## The input

---

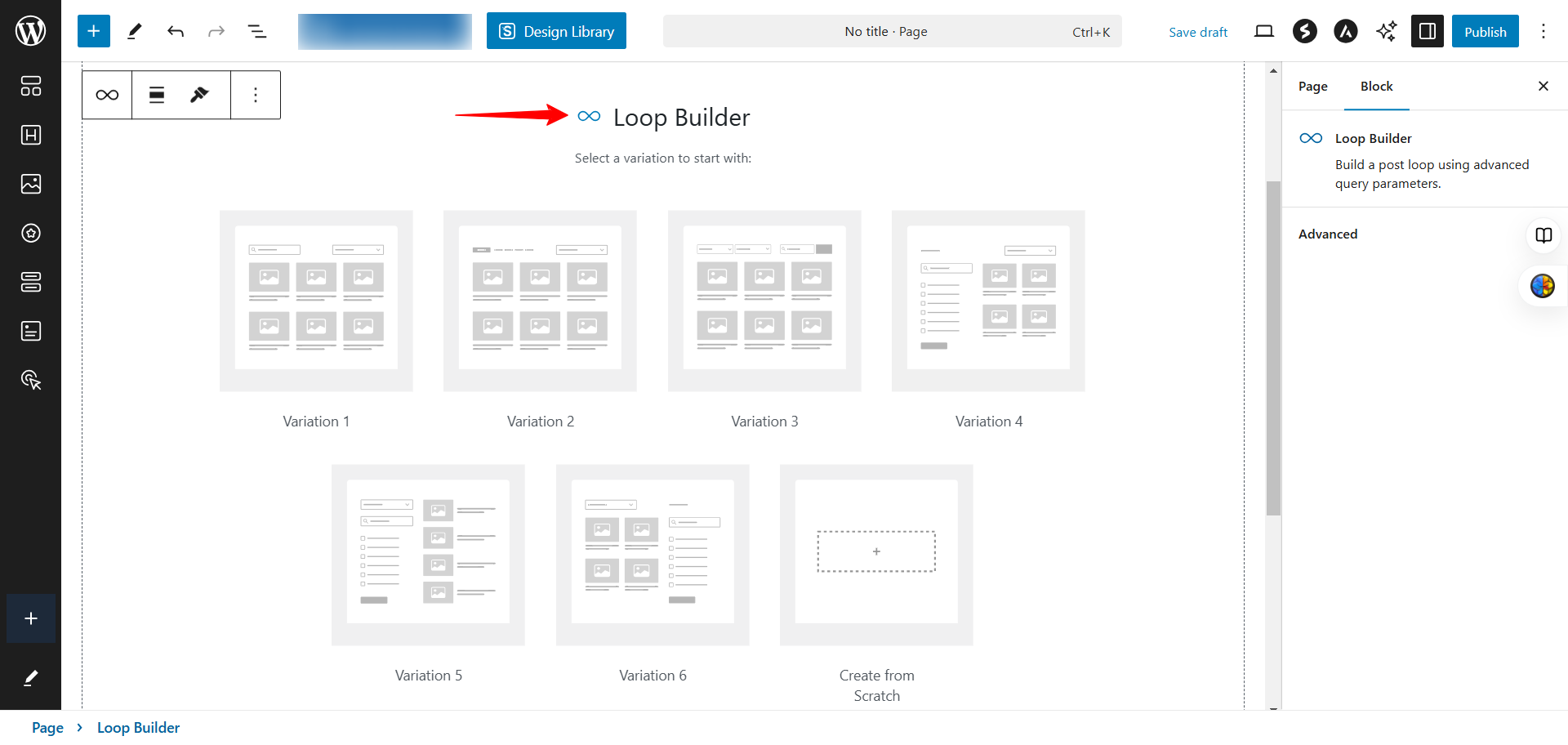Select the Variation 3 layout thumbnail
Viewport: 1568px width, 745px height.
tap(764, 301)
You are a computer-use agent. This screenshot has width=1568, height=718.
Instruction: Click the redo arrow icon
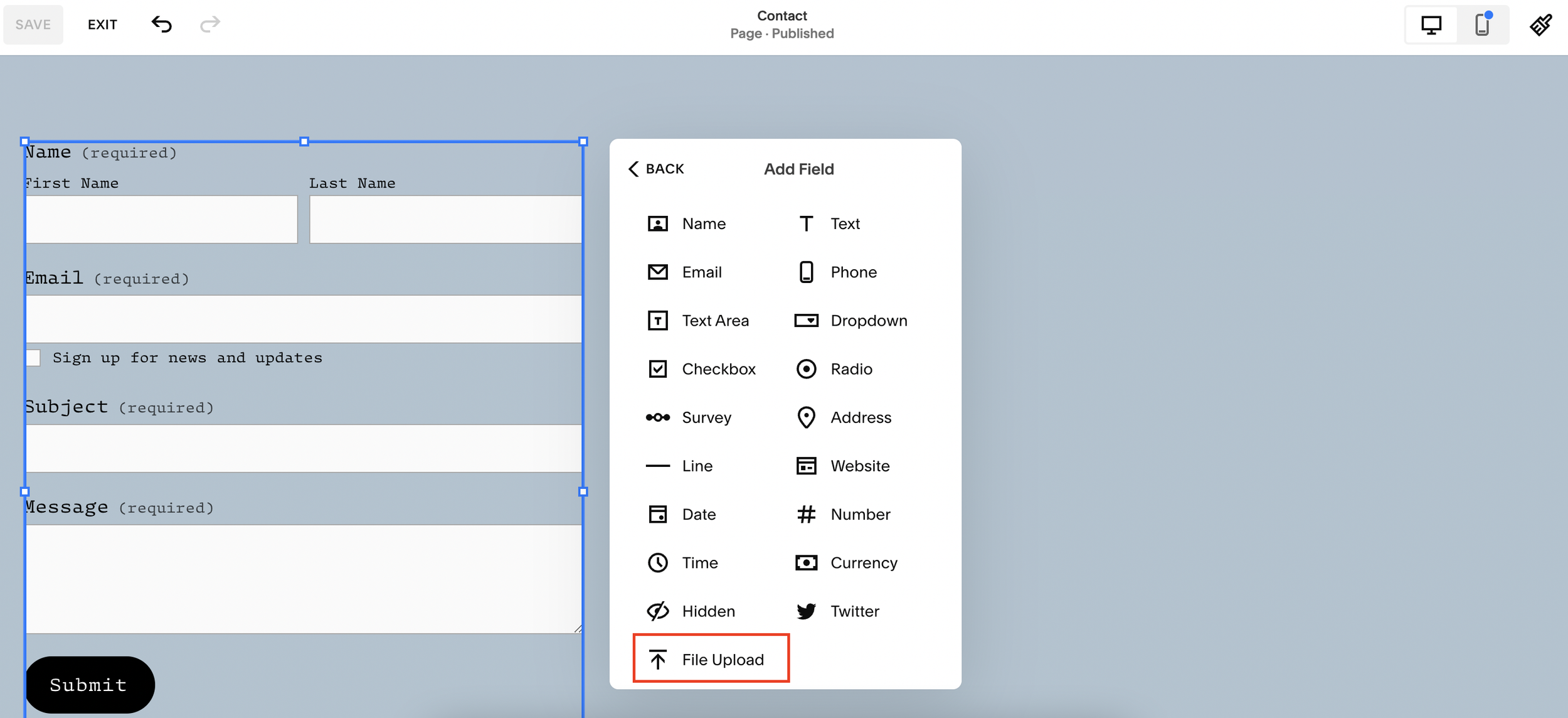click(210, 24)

---

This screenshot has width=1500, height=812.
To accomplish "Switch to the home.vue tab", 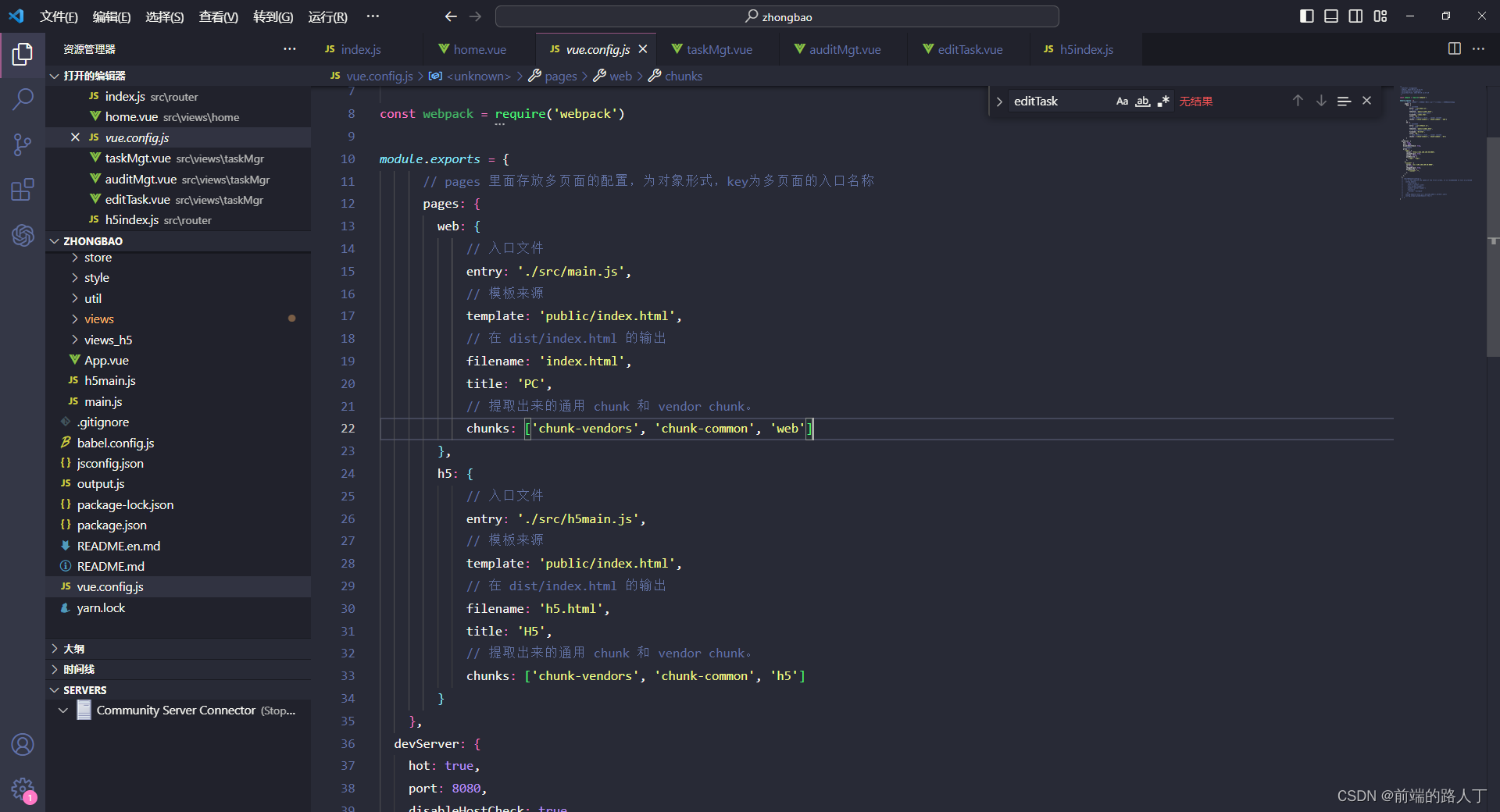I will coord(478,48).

---

## Exercise goal
Filter the entries down to the lines holding the string "screenshot". Copy each of those lines.

## Answer area
You are a computer-use agent. This screenshot has width=1568, height=718.
This screenshot has width=1500, height=812.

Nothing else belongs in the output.